Tony Blair will dismiss calls by allies of Gordon Brown to announce a firm departure timetable after Labour's expected drubbing in today's local elections.

Ministers backing the Chancellor warned that demands for a timetable for the Prime Minister to hand over the reins of power would become unstoppable. Labour is resigned to coming an embarrassing third place behind the Tories and Liberal Democrats in the parties' share of the vote.

Mr Blair will try to restore his authority by reshuffling his Cabinet after his Government was blown off course by the release of foreign criminals, NHS job cuts, the "cash for honours" scandal and the disclosure of John Prescott's affair with his diary secretary.

The ministerial shake-up, almost certainly Mr Blair's last, is expected on Monday.

Senior Labour figures including John Prescott, the Deputy Prime Minister, fear an outbreak of civil war between Blairites and Brownites after the elections.

One supporter of the Chancellor said: "There are demands by ministers right across the board, and by backbench Labour MPs for a timetable."

A left-winger added: "We are heading for a meltdown and a timetable is the minimum. This isn't about Clarke or Prescott. It's about Blair."

A senior cabinet minister said: "The Prescott sex scandal is pretty marginal. What is doing us damage is the impression of incompetence."

But allies of Mr Blair said last night that he would be "mad" to disclose when he might leave Downing Street since that would leave him as a lame-duck Prime Minister. "He is firmly of the view that he will not reopen this debate," said one aide. "It would achieve nothing - except to create another load of problems."

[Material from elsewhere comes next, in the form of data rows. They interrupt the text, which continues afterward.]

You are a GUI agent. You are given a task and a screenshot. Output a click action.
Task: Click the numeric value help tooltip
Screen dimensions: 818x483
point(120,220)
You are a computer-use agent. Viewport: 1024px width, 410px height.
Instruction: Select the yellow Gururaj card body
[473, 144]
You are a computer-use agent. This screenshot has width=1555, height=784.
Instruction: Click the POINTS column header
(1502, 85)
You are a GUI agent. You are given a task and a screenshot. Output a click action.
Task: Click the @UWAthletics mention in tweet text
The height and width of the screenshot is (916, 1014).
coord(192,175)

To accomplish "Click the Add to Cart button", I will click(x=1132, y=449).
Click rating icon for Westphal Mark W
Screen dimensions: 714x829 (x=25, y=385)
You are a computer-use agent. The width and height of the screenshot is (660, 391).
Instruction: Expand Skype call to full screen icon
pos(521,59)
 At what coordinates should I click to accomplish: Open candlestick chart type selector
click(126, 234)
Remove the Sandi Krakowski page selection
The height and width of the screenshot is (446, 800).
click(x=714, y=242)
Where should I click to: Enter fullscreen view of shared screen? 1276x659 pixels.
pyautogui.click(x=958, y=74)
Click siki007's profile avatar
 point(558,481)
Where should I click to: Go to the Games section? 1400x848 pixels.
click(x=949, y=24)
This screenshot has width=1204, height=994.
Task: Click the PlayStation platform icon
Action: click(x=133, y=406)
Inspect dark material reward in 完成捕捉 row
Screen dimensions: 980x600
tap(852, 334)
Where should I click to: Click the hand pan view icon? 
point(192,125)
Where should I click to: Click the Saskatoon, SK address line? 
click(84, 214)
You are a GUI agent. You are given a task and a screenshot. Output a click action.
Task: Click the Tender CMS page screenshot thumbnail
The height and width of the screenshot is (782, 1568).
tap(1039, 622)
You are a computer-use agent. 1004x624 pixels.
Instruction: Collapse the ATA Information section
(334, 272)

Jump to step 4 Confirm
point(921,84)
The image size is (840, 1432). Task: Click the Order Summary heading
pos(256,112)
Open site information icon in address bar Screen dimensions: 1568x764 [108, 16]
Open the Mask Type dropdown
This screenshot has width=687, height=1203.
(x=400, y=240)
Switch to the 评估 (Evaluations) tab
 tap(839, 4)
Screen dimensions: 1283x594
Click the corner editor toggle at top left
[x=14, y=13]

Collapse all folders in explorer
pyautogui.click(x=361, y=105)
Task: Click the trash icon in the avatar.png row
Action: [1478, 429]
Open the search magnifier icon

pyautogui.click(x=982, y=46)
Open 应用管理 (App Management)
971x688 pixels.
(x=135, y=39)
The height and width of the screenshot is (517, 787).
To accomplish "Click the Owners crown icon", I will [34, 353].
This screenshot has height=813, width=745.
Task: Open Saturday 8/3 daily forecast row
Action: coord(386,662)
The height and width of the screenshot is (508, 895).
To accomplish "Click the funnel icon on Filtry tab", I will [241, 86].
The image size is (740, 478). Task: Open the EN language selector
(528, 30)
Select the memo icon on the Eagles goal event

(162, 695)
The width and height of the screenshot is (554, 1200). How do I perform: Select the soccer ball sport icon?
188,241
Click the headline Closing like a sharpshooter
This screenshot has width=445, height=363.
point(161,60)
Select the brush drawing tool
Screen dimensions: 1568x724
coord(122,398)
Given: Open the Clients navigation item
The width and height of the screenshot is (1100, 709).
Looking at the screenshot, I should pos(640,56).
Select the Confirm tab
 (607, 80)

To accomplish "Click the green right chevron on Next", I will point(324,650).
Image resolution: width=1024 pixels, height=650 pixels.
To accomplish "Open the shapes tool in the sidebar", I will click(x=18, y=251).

The troubles have overshadowed Labour's election campaign and party officials fear Labour could lose up to 400 seats - their "worst-case scenario". They admit plans to fight on local issues have been scuppered by the crises.

Labour fears a poor showing in the key battleground of London, where all 1,861 seats on the 32 borough councils are being contested. "We are going to be slaughtered in London," said one minister involved in the campaign.

Despite Labour's financial problems, more than £1m has been poured into the party's campaign in the capital to hire workers and use more glossy leaflets.

"A lot of good people are going to lose because of the cabinet ministers involved in these scandals," said a minister. "It's such a terrible waste."

Some Blair loyalists are furious with Charles Clarke, Patricia Hewitt and Mr Prescott for the disastrous run-up to the elections. The Deputy Prime Minister was absent from the Commons chamber yesterday for Prime Minister's Questions and turned down a Radio 4 Today interview, despite repeated promises by Labour that he would play a full part in the campaign.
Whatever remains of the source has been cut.